● TASK DETAILS
Please retype all the records below exactly as they read.

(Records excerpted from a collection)
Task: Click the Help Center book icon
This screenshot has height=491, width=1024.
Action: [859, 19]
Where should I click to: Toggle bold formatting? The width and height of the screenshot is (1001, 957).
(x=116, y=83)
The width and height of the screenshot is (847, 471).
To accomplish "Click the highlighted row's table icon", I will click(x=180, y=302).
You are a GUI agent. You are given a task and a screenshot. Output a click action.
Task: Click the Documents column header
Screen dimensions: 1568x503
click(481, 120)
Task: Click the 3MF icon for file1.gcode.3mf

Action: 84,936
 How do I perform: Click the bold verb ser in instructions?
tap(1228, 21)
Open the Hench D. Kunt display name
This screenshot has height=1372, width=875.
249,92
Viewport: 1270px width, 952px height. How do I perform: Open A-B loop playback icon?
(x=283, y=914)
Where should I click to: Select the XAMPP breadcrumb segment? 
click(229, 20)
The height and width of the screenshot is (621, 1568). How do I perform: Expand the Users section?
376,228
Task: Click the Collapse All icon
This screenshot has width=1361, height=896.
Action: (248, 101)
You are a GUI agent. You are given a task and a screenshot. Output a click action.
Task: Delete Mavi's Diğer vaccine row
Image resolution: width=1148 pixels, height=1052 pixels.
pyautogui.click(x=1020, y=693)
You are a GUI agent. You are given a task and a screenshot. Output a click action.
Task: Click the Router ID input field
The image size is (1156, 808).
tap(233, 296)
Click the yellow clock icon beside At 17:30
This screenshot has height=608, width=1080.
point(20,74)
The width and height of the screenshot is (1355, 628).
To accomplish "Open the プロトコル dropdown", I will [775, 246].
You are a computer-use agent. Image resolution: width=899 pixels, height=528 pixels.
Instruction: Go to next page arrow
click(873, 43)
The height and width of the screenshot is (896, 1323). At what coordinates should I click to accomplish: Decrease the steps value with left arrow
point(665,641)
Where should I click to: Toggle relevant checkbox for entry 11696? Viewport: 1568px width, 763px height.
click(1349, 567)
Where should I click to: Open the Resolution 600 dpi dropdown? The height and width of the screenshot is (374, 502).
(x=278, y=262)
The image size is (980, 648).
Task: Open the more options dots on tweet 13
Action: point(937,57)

● EXERCISE SOLUTION
Task: Click the Help Center book icon
This screenshot has height=491, width=1024.
Action: [859, 19]
Where should I click to: Toggle bold formatting? The width and height of the screenshot is (1001, 957).
(x=116, y=83)
The width and height of the screenshot is (847, 471).
To accomplish "Click the highlighted row's table icon", I will click(x=180, y=302).
You are a GUI agent. You are given a task and a screenshot. Output a click action.
Task: Click the Documents column header
Screen dimensions: 1568x503
click(481, 120)
Task: Click the 3MF icon for file1.gcode.3mf

Action: 84,936
 How do I perform: Click the bold verb ser in instructions?
tap(1228, 21)
Open the Hench D. Kunt display name
This screenshot has height=1372, width=875.
249,92
Viewport: 1270px width, 952px height. How do I perform: Open A-B loop playback icon?
(x=283, y=914)
Where should I click to: Select the XAMPP breadcrumb segment? 
click(229, 20)
The height and width of the screenshot is (621, 1568). How do I perform: Expand the Users section?
376,228
Task: Click the Collapse All icon
This screenshot has width=1361, height=896.
Action: (248, 101)
You are a GUI agent. You are given a task and a screenshot. Output a click action.
Task: Delete Mavi's Diğer vaccine row
Image resolution: width=1148 pixels, height=1052 pixels.
pyautogui.click(x=1020, y=693)
You are a GUI agent. You are given a task and a screenshot. Output a click action.
Task: Click the Router ID input field
The image size is (1156, 808).
tap(233, 296)
Click the yellow clock icon beside At 17:30
This screenshot has height=608, width=1080.
point(20,74)
The width and height of the screenshot is (1355, 628).
To accomplish "Open the プロトコル dropdown", I will [775, 246].
You are a computer-use agent. Image resolution: width=899 pixels, height=528 pixels.
Instruction: Go to next page arrow
click(873, 43)
The height and width of the screenshot is (896, 1323). At what coordinates should I click to accomplish: Decrease the steps value with left arrow
point(665,641)
Where should I click to: Toggle relevant checkbox for entry 11696? Viewport: 1568px width, 763px height.
click(1349, 567)
Where should I click to: Open the Resolution 600 dpi dropdown? The height and width of the screenshot is (374, 502).
(x=278, y=262)
The image size is (980, 648).
Task: Open the more options dots on tweet 13
Action: point(937,57)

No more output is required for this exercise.